*** Opening of Exercise data ***

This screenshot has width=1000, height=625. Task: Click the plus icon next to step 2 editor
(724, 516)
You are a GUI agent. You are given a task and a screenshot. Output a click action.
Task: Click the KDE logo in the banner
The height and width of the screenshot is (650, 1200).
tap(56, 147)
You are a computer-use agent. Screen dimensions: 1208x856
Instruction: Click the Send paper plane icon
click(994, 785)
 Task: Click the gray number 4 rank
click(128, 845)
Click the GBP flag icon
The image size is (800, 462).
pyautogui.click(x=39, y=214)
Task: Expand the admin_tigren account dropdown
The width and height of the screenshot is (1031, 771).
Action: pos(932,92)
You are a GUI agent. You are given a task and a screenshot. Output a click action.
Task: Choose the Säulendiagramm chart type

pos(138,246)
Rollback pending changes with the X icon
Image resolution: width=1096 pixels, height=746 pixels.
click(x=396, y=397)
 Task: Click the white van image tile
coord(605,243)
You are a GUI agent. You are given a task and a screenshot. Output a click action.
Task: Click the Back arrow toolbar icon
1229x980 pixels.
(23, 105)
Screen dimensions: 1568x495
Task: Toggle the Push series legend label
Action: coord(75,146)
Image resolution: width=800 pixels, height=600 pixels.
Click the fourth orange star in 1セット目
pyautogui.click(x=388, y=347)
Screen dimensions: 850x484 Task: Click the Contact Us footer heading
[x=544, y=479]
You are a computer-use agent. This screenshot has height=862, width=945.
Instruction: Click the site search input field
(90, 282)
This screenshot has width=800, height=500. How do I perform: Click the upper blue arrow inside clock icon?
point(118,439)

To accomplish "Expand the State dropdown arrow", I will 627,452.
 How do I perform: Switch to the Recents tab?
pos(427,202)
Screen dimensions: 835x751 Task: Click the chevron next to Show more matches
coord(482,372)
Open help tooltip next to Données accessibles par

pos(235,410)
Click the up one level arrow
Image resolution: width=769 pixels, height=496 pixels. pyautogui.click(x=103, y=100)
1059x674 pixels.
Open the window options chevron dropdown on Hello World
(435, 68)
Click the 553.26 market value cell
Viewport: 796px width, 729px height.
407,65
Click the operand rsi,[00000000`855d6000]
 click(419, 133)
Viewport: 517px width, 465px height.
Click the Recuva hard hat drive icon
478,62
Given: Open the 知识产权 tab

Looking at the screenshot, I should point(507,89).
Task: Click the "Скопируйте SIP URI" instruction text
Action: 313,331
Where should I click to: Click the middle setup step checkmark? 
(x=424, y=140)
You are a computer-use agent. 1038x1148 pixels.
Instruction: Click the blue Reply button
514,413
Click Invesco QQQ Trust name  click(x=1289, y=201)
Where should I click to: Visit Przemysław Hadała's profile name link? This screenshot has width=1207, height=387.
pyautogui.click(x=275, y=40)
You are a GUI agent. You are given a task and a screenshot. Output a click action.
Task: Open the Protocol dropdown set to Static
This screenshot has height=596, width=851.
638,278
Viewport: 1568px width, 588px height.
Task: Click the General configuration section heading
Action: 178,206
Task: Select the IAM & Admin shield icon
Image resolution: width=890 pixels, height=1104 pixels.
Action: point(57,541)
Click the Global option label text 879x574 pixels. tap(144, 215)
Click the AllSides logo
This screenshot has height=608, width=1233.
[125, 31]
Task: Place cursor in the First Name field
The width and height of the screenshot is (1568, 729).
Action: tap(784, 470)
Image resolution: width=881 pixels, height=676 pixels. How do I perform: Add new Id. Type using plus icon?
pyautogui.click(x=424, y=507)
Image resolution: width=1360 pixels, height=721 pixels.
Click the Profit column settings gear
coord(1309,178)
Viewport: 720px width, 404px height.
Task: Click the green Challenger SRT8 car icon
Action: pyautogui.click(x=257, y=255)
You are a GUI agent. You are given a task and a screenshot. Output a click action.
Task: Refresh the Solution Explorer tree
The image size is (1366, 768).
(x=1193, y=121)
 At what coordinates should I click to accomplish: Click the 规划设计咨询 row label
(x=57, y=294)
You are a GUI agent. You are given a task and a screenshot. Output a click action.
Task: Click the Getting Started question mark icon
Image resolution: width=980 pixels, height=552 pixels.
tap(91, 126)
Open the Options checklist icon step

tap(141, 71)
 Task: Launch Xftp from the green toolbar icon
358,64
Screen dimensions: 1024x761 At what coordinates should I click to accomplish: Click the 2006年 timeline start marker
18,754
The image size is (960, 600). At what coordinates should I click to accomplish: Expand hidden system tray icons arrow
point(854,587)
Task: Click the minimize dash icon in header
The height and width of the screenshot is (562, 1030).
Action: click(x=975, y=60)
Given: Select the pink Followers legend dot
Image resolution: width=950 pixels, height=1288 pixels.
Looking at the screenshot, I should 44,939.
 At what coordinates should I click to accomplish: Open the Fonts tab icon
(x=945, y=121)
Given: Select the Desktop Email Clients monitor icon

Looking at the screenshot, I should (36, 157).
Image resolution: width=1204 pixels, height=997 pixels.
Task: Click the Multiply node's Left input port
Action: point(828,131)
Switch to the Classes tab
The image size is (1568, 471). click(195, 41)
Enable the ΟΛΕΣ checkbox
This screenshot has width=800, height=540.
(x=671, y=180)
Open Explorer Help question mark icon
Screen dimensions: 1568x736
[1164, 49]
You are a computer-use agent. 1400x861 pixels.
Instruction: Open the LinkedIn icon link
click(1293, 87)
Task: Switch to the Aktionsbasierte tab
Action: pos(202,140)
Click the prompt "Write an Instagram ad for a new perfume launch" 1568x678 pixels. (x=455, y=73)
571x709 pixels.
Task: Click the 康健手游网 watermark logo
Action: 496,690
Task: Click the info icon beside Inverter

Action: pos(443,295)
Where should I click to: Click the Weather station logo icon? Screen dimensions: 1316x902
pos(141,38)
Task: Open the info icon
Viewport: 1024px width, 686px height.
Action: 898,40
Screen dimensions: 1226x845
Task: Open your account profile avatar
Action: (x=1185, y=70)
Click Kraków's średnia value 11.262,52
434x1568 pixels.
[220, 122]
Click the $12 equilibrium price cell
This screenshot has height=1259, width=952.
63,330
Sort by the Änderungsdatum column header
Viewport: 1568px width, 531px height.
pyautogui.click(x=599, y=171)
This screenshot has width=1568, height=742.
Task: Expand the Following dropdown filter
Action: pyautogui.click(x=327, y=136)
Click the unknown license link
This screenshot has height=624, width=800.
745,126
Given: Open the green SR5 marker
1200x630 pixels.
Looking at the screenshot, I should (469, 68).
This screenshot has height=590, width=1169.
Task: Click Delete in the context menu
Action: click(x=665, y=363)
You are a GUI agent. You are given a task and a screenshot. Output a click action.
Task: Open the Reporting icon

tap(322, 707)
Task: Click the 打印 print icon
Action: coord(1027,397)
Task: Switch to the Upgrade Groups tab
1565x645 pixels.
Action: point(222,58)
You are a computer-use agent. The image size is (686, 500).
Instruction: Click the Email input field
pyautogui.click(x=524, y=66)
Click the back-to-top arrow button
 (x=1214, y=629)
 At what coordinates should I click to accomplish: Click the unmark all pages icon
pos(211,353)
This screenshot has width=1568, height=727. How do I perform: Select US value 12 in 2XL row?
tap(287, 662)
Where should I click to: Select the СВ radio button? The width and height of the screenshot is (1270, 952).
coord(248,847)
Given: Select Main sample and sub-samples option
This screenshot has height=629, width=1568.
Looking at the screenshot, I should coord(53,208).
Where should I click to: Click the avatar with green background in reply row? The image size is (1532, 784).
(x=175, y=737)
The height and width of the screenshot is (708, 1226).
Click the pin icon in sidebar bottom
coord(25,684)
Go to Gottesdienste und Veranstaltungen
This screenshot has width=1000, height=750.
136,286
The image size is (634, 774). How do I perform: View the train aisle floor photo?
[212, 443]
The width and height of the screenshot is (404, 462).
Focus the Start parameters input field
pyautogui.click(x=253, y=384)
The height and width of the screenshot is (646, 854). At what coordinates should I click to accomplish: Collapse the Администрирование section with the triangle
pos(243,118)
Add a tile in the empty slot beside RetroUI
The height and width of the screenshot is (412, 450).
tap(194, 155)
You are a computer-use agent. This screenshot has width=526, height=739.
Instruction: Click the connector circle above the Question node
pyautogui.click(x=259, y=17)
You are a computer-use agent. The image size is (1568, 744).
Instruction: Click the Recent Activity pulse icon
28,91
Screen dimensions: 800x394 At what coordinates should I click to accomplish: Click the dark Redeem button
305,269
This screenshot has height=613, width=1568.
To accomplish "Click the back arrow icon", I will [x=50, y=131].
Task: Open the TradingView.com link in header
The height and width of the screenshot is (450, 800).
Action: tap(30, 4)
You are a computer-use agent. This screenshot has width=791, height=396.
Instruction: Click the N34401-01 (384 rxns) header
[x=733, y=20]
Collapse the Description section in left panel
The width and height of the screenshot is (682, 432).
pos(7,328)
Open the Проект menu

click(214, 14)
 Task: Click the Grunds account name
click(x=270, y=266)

*** Close of Exercise data ***

# What the task requires
Take from the material every line that holds "Explorer".

# Solved exercise
Task: Refresh the Solution Explorer tree
Open Explorer Help question mark icon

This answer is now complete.